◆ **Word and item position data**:
--------------------------------

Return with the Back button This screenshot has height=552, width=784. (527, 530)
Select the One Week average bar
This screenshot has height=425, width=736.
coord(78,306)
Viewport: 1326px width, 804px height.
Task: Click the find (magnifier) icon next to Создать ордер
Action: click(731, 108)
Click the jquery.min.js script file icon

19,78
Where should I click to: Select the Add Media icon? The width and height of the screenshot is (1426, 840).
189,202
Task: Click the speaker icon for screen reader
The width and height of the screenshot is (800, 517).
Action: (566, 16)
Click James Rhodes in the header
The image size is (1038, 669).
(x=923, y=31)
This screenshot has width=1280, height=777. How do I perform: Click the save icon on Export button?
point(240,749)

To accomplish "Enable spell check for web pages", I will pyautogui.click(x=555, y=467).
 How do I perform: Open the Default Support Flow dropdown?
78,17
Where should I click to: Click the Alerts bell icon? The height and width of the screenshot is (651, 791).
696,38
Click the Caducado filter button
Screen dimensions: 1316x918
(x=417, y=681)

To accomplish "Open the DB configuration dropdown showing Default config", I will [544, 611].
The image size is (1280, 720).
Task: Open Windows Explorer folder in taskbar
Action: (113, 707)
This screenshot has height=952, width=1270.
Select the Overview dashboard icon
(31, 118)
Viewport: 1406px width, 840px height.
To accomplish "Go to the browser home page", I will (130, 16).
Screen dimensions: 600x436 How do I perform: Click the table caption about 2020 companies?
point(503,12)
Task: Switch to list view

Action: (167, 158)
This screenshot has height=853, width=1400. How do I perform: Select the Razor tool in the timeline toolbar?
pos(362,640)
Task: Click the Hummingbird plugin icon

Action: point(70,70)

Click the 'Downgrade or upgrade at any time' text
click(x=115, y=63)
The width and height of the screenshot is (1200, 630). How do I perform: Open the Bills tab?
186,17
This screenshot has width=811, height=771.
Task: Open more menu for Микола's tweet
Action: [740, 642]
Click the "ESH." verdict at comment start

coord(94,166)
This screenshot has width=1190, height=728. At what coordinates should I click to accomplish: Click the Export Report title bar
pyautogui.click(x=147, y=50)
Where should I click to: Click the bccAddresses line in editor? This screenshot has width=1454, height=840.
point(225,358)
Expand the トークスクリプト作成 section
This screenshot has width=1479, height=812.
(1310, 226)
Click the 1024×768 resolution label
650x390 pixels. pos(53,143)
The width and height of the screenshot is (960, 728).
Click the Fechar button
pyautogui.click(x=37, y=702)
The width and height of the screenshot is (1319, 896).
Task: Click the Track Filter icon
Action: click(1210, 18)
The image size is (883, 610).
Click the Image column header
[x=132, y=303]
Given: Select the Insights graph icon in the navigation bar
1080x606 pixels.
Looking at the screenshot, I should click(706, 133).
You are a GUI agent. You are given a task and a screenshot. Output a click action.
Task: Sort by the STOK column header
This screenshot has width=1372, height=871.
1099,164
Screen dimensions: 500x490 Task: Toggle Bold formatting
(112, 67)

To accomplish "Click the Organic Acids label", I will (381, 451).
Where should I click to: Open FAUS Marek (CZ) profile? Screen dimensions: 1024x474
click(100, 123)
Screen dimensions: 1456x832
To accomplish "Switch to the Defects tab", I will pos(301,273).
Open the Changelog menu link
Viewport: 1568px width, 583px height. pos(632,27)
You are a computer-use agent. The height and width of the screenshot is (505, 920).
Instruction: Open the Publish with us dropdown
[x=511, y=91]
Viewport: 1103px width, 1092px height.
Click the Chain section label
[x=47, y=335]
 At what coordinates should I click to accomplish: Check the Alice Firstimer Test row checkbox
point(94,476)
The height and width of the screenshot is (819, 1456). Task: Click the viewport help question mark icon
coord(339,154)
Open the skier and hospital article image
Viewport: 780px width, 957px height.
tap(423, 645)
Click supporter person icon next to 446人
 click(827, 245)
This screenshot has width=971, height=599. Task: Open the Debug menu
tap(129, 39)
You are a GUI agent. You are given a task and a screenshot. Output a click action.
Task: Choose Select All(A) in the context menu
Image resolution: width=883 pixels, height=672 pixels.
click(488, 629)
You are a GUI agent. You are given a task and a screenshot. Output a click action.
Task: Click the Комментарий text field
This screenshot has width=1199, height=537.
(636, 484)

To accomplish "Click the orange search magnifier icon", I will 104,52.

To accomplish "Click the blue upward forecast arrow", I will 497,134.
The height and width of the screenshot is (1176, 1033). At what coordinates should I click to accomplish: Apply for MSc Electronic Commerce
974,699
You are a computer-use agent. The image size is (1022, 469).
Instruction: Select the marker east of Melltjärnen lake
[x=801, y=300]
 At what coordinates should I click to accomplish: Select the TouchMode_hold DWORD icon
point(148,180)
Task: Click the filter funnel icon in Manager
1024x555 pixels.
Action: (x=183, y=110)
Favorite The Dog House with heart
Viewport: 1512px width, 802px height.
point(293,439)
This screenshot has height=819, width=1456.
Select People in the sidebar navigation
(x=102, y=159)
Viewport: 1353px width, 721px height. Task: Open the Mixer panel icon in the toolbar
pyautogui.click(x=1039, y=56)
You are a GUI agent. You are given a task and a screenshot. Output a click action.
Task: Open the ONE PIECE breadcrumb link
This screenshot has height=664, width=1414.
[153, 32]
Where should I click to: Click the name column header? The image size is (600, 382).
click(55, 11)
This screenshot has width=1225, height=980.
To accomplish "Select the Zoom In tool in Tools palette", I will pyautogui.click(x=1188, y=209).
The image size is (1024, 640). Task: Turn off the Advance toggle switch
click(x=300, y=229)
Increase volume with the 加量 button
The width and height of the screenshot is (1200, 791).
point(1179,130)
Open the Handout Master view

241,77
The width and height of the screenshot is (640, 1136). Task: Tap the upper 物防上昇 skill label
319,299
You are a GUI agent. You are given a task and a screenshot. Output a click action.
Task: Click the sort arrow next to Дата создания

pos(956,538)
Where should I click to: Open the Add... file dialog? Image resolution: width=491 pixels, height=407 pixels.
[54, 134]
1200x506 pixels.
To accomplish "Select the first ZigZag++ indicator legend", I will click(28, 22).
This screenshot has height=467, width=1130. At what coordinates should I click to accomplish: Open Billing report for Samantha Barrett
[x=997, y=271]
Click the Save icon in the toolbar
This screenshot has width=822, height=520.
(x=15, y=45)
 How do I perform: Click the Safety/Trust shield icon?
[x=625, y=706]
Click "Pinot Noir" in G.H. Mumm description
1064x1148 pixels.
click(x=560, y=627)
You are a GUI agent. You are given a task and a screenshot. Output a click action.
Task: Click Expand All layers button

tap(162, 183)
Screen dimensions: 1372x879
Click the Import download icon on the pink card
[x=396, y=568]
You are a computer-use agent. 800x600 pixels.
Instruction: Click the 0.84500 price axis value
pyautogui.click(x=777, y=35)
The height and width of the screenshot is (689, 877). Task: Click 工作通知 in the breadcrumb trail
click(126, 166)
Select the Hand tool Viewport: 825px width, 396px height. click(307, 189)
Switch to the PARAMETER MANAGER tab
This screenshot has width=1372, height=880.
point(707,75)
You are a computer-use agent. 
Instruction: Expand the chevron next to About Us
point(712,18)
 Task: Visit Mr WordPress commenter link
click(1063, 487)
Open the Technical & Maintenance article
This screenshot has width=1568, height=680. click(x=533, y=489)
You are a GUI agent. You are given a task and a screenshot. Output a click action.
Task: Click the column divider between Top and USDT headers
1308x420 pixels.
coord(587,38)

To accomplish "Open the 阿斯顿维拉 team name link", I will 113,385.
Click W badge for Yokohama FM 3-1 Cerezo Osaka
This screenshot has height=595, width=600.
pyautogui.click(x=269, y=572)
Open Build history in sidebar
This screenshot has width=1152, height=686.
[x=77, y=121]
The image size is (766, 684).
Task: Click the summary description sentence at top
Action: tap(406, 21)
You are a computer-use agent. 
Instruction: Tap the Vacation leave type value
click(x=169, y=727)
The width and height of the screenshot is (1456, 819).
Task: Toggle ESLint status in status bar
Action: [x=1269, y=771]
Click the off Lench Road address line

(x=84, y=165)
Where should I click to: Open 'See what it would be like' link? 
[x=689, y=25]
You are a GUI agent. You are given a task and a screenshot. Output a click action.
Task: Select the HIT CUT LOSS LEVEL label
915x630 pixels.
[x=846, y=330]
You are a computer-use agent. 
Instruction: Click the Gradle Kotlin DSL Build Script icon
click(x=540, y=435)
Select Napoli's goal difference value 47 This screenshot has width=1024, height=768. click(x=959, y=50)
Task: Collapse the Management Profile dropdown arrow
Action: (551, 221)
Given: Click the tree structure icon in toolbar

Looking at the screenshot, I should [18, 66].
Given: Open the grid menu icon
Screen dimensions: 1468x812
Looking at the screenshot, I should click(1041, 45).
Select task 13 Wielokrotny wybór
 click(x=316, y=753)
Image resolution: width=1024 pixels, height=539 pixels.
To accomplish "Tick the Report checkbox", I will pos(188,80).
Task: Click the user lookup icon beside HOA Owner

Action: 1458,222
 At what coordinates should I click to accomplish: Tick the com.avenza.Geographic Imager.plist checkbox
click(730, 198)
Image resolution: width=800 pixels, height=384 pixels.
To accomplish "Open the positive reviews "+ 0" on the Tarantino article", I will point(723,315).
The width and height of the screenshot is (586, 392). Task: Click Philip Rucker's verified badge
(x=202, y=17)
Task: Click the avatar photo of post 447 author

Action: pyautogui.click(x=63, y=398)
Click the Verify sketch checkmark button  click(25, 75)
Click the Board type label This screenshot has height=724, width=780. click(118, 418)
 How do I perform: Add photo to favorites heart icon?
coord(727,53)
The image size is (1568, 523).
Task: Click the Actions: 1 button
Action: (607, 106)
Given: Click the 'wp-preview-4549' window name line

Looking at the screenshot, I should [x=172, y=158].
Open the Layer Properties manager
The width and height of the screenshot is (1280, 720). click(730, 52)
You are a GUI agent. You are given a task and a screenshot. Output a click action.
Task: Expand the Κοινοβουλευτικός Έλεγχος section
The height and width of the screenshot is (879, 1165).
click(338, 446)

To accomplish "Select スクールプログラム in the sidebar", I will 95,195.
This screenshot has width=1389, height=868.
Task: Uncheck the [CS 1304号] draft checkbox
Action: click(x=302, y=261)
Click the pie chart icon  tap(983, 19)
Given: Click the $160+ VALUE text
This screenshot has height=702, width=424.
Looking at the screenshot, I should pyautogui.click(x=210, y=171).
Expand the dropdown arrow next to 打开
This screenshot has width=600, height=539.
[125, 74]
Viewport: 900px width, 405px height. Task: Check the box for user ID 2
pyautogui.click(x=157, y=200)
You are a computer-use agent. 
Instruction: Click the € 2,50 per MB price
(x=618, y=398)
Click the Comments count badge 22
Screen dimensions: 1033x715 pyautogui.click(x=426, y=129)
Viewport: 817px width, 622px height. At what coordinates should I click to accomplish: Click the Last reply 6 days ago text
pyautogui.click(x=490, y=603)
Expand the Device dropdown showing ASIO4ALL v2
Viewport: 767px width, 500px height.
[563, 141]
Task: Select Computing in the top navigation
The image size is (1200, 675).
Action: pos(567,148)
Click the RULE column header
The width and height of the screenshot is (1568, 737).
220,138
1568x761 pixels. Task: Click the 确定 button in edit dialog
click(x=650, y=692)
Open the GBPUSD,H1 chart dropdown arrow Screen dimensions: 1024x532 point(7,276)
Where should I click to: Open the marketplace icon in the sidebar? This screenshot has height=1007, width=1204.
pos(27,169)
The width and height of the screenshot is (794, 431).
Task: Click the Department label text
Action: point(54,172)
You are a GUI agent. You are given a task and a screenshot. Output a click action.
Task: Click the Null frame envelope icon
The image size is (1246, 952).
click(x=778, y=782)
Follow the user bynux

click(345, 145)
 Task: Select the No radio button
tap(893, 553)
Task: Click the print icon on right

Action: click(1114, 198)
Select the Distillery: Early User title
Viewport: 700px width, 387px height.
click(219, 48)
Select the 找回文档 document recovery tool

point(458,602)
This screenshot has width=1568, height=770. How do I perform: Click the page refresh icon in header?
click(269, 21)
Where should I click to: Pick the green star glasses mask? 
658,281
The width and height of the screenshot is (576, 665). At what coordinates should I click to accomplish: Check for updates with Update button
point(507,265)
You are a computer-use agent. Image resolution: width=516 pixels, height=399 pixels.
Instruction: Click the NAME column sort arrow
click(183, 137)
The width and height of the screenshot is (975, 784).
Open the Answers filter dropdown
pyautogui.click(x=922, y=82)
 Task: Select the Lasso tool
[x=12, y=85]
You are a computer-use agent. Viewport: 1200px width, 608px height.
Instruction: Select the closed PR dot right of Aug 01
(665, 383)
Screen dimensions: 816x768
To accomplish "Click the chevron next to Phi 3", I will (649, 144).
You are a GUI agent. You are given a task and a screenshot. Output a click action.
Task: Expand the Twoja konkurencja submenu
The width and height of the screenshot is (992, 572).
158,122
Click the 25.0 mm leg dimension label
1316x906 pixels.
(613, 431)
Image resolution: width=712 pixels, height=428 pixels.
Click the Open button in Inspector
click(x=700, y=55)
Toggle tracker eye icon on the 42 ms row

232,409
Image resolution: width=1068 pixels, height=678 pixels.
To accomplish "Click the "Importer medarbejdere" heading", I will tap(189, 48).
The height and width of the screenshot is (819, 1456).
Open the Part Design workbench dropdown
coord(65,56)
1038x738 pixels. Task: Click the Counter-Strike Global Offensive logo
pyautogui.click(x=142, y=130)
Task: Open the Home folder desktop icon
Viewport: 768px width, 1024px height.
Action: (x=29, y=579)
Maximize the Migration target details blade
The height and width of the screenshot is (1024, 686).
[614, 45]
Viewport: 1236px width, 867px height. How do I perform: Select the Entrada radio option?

--------------------------------

◆ **Direction**: Reproduce the data from its first line through the line containing "(x=417, y=681)", inclusive, substituting "capture" for every occurrence of "screenshot" and leaving everything else unchanged.

◆ **Output of the task**:
Return with the Back button This capture has height=552, width=784. (527, 530)
Select the One Week average bar
This capture has height=425, width=736.
coord(78,306)
Viewport: 1326px width, 804px height.
Task: Click the find (magnifier) icon next to Создать ордер
Action: click(731, 108)
Click the jquery.min.js script file icon

19,78
Where should I click to: Select the Add Media icon? The width and height of the capture is (1426, 840).
189,202
Task: Click the speaker icon for screen reader
The width and height of the capture is (800, 517).
Action: (566, 16)
Click James Rhodes in the header
The image size is (1038, 669).
(x=923, y=31)
This capture has width=1280, height=777. How do I perform: Click the save icon on Export button?
point(240,749)

To accomplish "Enable spell check for web pages", I will pyautogui.click(x=555, y=467).
 How do I perform: Open the Default Support Flow dropdown?
78,17
Where should I click to: Click the Alerts bell icon? The height and width of the capture is (651, 791).
696,38
Click the Caducado filter button
Screen dimensions: 1316x918
(x=417, y=681)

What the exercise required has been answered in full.